A 2005 report from Citigroup coined the term “plutonomy,” to describe countries “where economic growth is powered by and largely consumed by the wealthy few,” and specifically identified the U.K., Canada, Australia, and the United States as four plutonomies. Keeping in mind that the report was published three years before the onset of the financial crisis in 2008, the Citigroup report stated: “Asset booms, a rising profit share and favourable treatment by market-friendly governments have allowed the rich to prosper and become a greater share of the economy in the plutonomy countries,” and that, “the rich are in great shape, financially.”[47] It’s only everyone else that is suffering, which by definition, is a “well functioning” economy. As the Federal Reserve reported, “the nation’s top 1% of households own more than half the nation’s stocks,” and “they also control more than $16 trillion in wealth — more than the bottom 90%.” The term ‘Plutonomy’ is specifically used to “describe a country that is defined by massive income and wealth inequality,” and that they have three basic characteristics, according to the Citigroup report:

1. They are all created by “disruptive technology-driven productivity gains, creative financial innovation, capitalist friendly cooperative governments, immigrants…the rule of law and patenting inventions. Often these wealth waves involve great complexity exploited best by the rich and educated of the time.”

2. There is no “average” consumer in Plutonomies. There is only the rich “and everyone else.” The rich account for a disproportionate chunk of the economy, while the non-rich account for “surprisingly small bites of the national pie.” [Citigroup strategist Ajay] Kapur estimates that in 2005, the richest 20% may have been responsible for 60% of total spending.

3. Plutonomies are likely to grow in the future, fed by capitalist-friendly governments, more technology-driven productivity and globalization.[48]

Kapur, who authored the Citigroup report, stated that there were also risks to the Plutonomy, “including war, inflation, financial crises, the end of the technological revolution and populist political pressure,” yet, “the rich are likely to keep getting even richer, and enjoy an even greater share of the wealth pie over the coming years.”[49]

In February of 2011, Ajay Kapur, the author of the Citigroup report who is now with Deutsche Bank, gave an interview in which he explained that, “the world economy is even more dependent on the spending and consumption of the rich,” and that, “Plutonomist consumption is almost 10 times as volatile that of the average consumer.” He further explained that increased debt levels are a sign of plutonomies:

We have an economy today where a large fraction of the population doesn’t pay federal income taxes and, because of demand for entitlements, we have a system of massive representation without taxation. On the other hand, you have plutonomists who protect their turf and the taxation amounts are not enough to pay for everyone’s demand. So I’ve come to the conclusion that budget deficits are biased toward getting bigger and bigger. Budget deficits are going to become a manifestation of a plutonomy.[50]

The plutonomy is largely characterized by a lack of a consuming and vibrant middle class. This is a trend that has been accelerating for several decades, particularly in North America and Britain, where the middle class population is heavily indebted. The middle class has existed as a consumer class, keeping the lower class submissive, and keeping the upper class secure and wealthy by consuming their products, produced with the labour of the lower class.

* **Dataset content**

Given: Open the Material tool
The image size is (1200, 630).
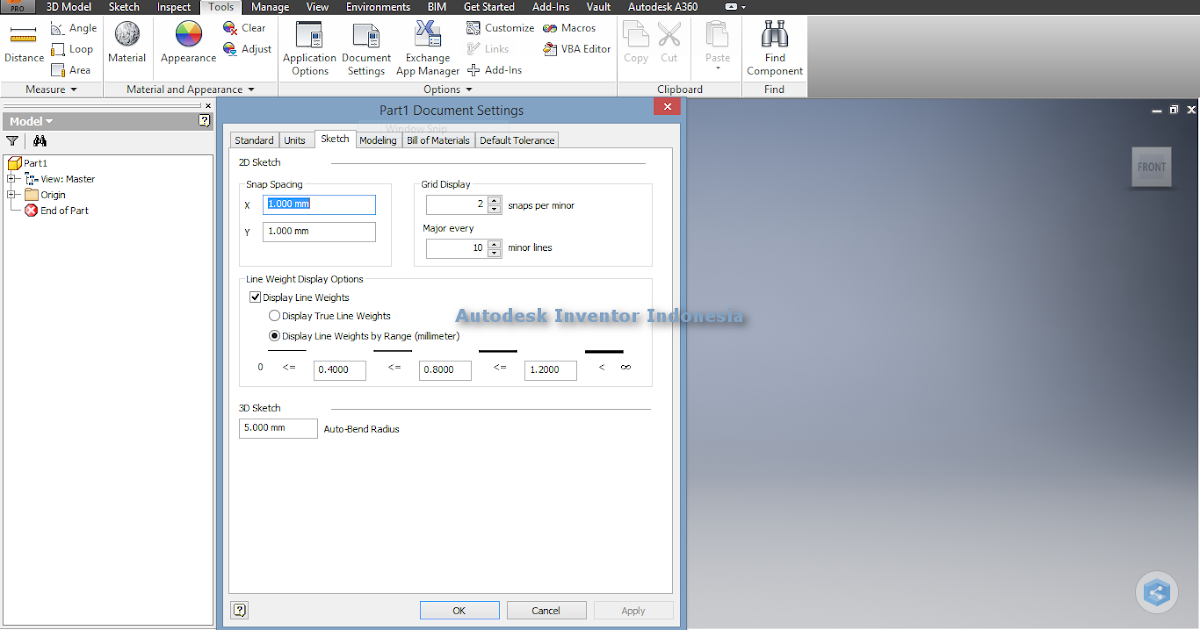Looking at the screenshot, I should pos(127,40).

* **Complete the following**
a) Translate this sentence from the passage on plutonomy into Spanish: "The plutonomy is largely characterized by a lack of a consuming and vibrant middle class."
b) Pick up the passage on plutonomy after its last sentence and write what comes next.
The lines above were taken from a different source than the passage on plutonomy.

* **Answers by task**
a) La plutonomía se caracteriza en gran medida por la falta de una clase media consumidora y dinámica.

b)
The most advanced plutonomies in the world are the most advanced industrial and technological nations, where the major corporations and banks are highly subsidized and protected by the state, as is typical for a state-capitalist society. While the industrial and rich northern state-capitalist societies were able to industrialize and grow rich through highly protectionist measures, the poor south of the world (Africa, Asia, Latin America) were subjected to “free market” policies which opened up their economies to be exploited and plundered by the rich northern nations. No country has ever become an industrial power by implementing free market policies, but rather, by doing the exact opposite: heavy subsidies and state protection for key industries, technologies, and corporate entities.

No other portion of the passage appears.